QUELLENAUSZUG
>>

Margarete Hannsmann hat in den letzten Jahren ihren eigenen unverwechselbaren Stil gefunden, eine politische Lyrik, die frei von ideologischem Eifer ist. In einem Gedicht über den Radikalenerlaß heißt es:

Wie viele
wurden in diesem sechsundzwanzigsten Jahr
des Grundgesetzes befragt
durchgekämmt?
vierhundert?
viertausend?
vierhunderttausend?
vier sind zuviel.

<<

DATENABSCHNITT
>>

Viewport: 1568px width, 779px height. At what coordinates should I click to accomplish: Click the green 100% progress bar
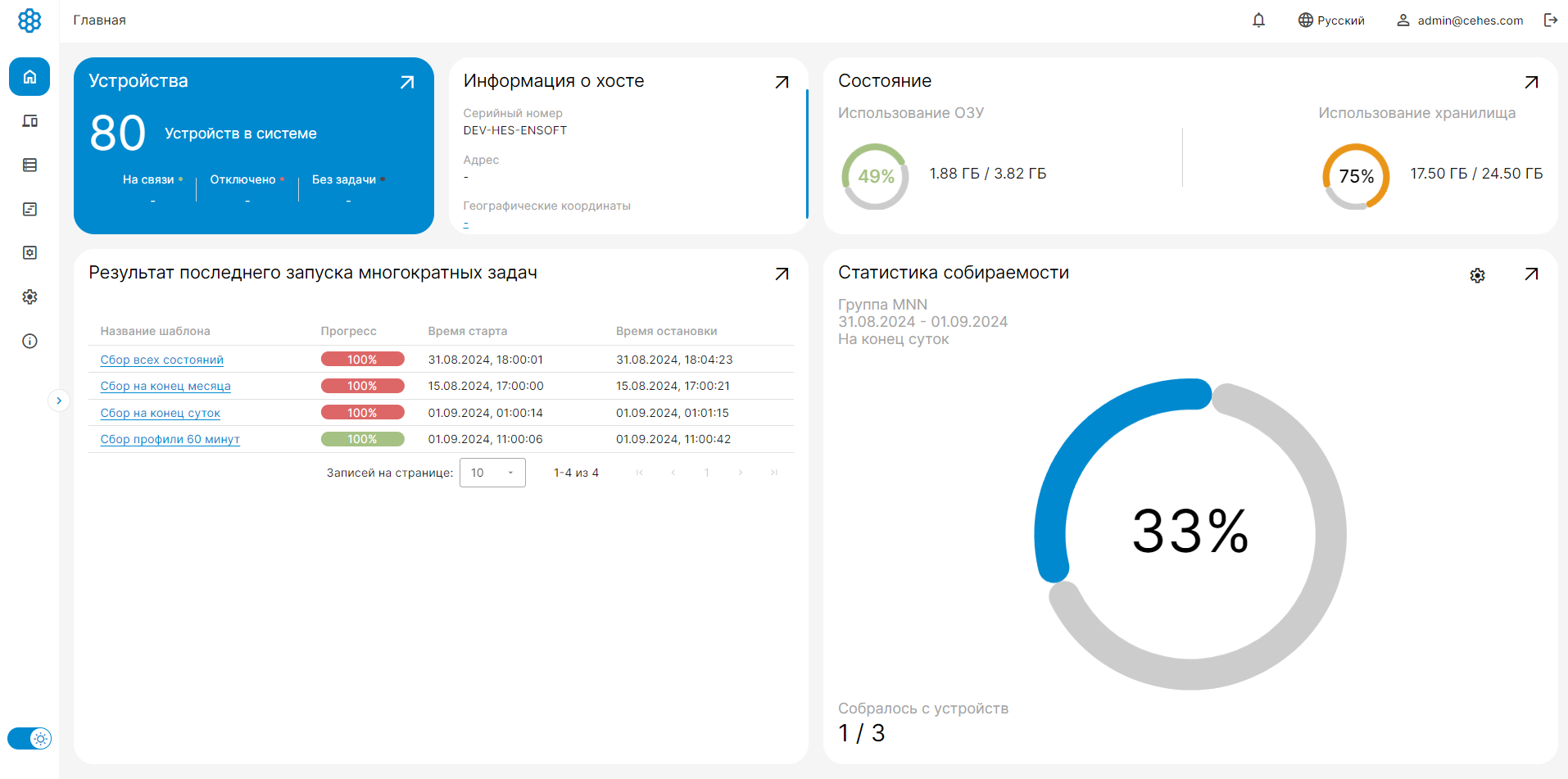(x=362, y=439)
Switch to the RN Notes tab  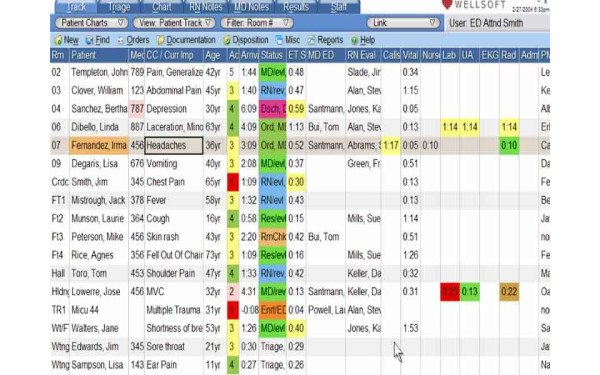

<<

AUFGABENSTELLUNG
A: Beantworte anhand des Quellenauszugs kurz:
(i) Wovon ist Margarete Hannsmanns politische Lyrik frei?
(ii) In welchem Jahr des Grundgesetzes wurden laut Gedicht Menschen befragt?
(iii) Wie viele sind nach dem Gedicht schon zuviel?
B: Schreibe aus dem Quellenauszug die Stelle von „Margarete Hannsmann hat“ bis einschließlich „vierhundert?“ wortgetreu ab.
Stütze dich allein auf den Quellenauszug.

GELÖSTE AUFGABEN
A:
(i) Von ideologischem Eifer.
(ii) Im sechsundzwanzigsten Jahr.
(iii) Vier.

B:
Margarete Hannsmann hat in den letzten Jahren ihren eigenen unverwechselbaren Stil gefunden, eine politische Lyrik, die frei von ideologischem Eifer ist. In einem Gedicht über den Radikalenerlaß heißt es:

Wie viele
wurden in diesem sechsundzwanzigsten Jahr
des Grundgesetzes befragt
durchgekämmt?
vierhundert?